LGBTI+ Pride celebrators gathered at the Taksim Square in Istanbul and defied the ban in exercise of their rights. They were met by police in riot gear who fired rubber bullets, teargas and 28 protestors were detained. The Guardian reported that the heavy police presence outnumbered the activists. This is the same Police force that, according to the local government’s ban, was not able to protect the protesters.

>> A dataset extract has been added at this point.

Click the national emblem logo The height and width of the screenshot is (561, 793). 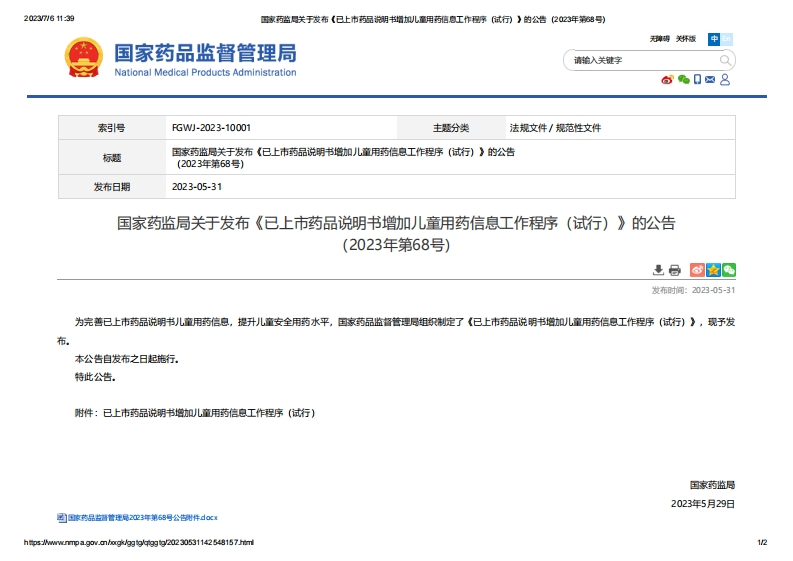coord(83,58)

The detained protesters were released the same day around midnight and there is information that the government is planning to prosecute the detained protesters on charges of obstructing a police officer and State of emergency issues. Recently, the 60th Criminal Court of Istanbul (Çağlayan Adliyesi) acquitted 13 persons charged with the same offences at Trans Pride in 2016, on the basis that they had the right to protest without obtaining a prior permission. The nationalist right-wing groups opposing LGBTI+ Pride march were present at this year’s march and the ones of them that were arrested were released immediately and, in contrast to the Pride participants, were not subjected to any questions about their identity. These right-wing groups and the newspapers constantly targeting LGBT+ persons are, as a matter of fact, given a free pass to spread hatred.

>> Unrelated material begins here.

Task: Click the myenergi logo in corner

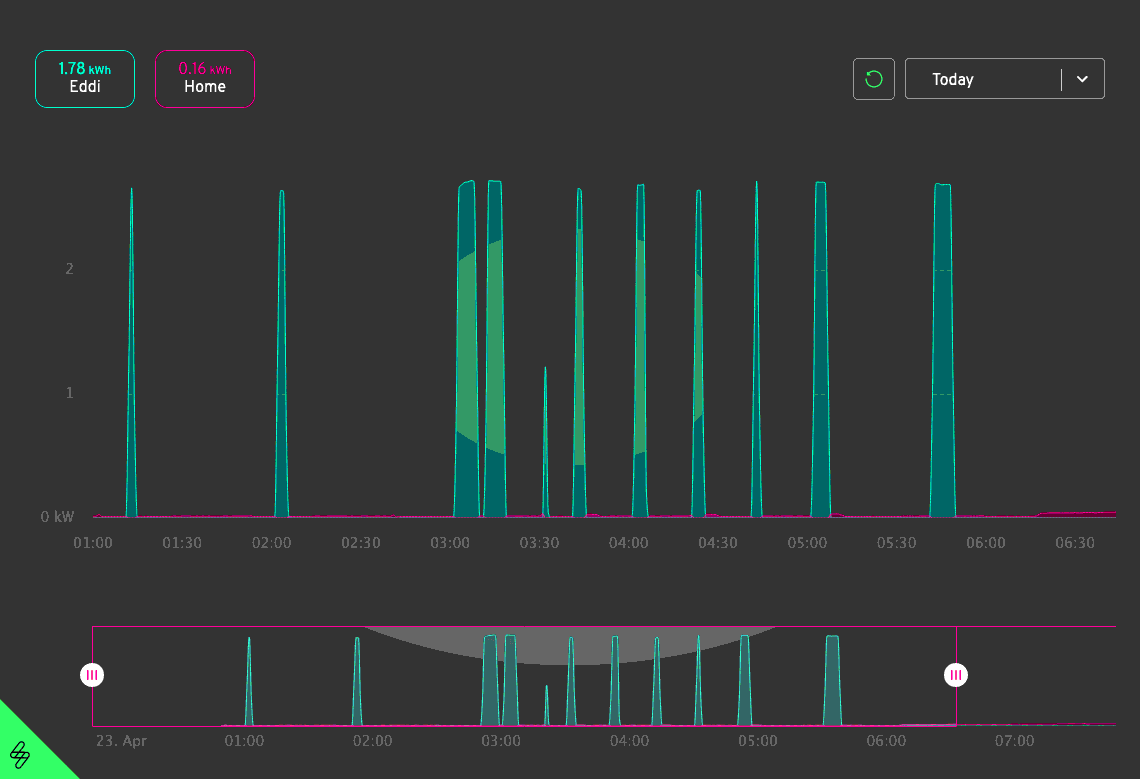Action: 21,754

IGLYO, the European Youth Forum and Council of Europe Advisory Council on Youth believe firmly that it is the responsibility of the government, police and other authorities to safeguard the human rights of all persons and their right to exercise them. By banning the marches and using violence towards participants the state is in violation of freedom of assembly, association and expression. Hate from some “segments of society” towards LGBTQI people can never be made an excuse to curb our right to organise or participate in public gatherings. By banning Pride, the local government has discriminated against a vulnerable and targeted group and denied them their fundamental human rights.

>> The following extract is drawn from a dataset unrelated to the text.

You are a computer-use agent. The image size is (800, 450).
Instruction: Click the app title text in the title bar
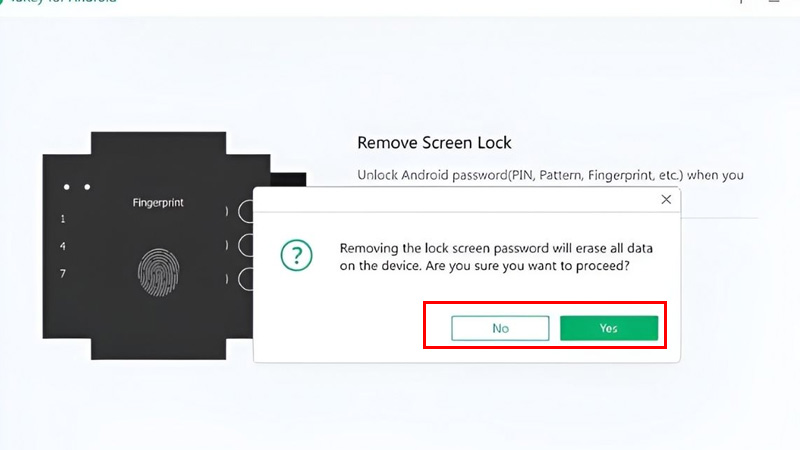60,3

IGLYO, the European Youth Forum and Council of Europe Advisory Council on Youth condemn the continued violations of human rights of LGBTQI persons in Turkey and, in accordance with the Resolution on the restrictive measures taken on the freedom of expression, assembly and association towards LGBTQI persons and organisations in Turkey adopted by the General Assembly of the European Youth Forum in April 2017, supported by the Council of Europe Advisory Council on Youth, reaffirm our;
• Support for the LGBTQI organisations in Turkey, specifically youth organisations, in their work towards equality and human rights for all;
• Support for the development of a plan to adopt a legal framework for the protection of LGBTI people and to prevent homophobic and transphobic hate crimes and discrimination;
• Commitment to continue following the situation for LGBTQI youth in Turkey, and to address the current situation and any possible future violations of LGBTQI young person’s human rights in Turkey;
• Recognise that LGBTQI+ discrimination is a violation of human rights law and therefore a holistic approach to human rights enforcement and education should be adopted. The urgency of law enforcement having the adequate tools and education needed to deal with hate crimes;
• Appeal to the Council of Europe, the EU, UN and other international organisations and institutions to include LGBTQI related issues more extensively into their policymaking and implementation. Specifically, by having more contact with LGBTQI organisations in Turkey;
• Urge the Council of Europe, other European and international organisations to ensure full inclusion of representatives of LGBTQI organisations and movements in Turkey and independent actors into a dialogue on shaping agendas and programmes on LGBTQI youth related issues;
• Urge the Council of Europe, the EU, UN and other European and international organisations and institutions to foster democratic values, in particular in relation to LGBTQI young persons, as well as a responsible attitude towards international treaties, respect for civil, political, economic, social and cultural rights of young people in Turkey;
• Urge the Sexual Orientation and Gender Identity Unit within the Council of Europe to monitor the situation in Turkey as well as to deploy all tools necessary in order to encourage the protection of LGBTQI+ persons within the region
• Urge the UN High Commissioner for Human Rights to address the Government of Turkey with deep concerns over the abuse of rights of LGBTQI people in Turkey.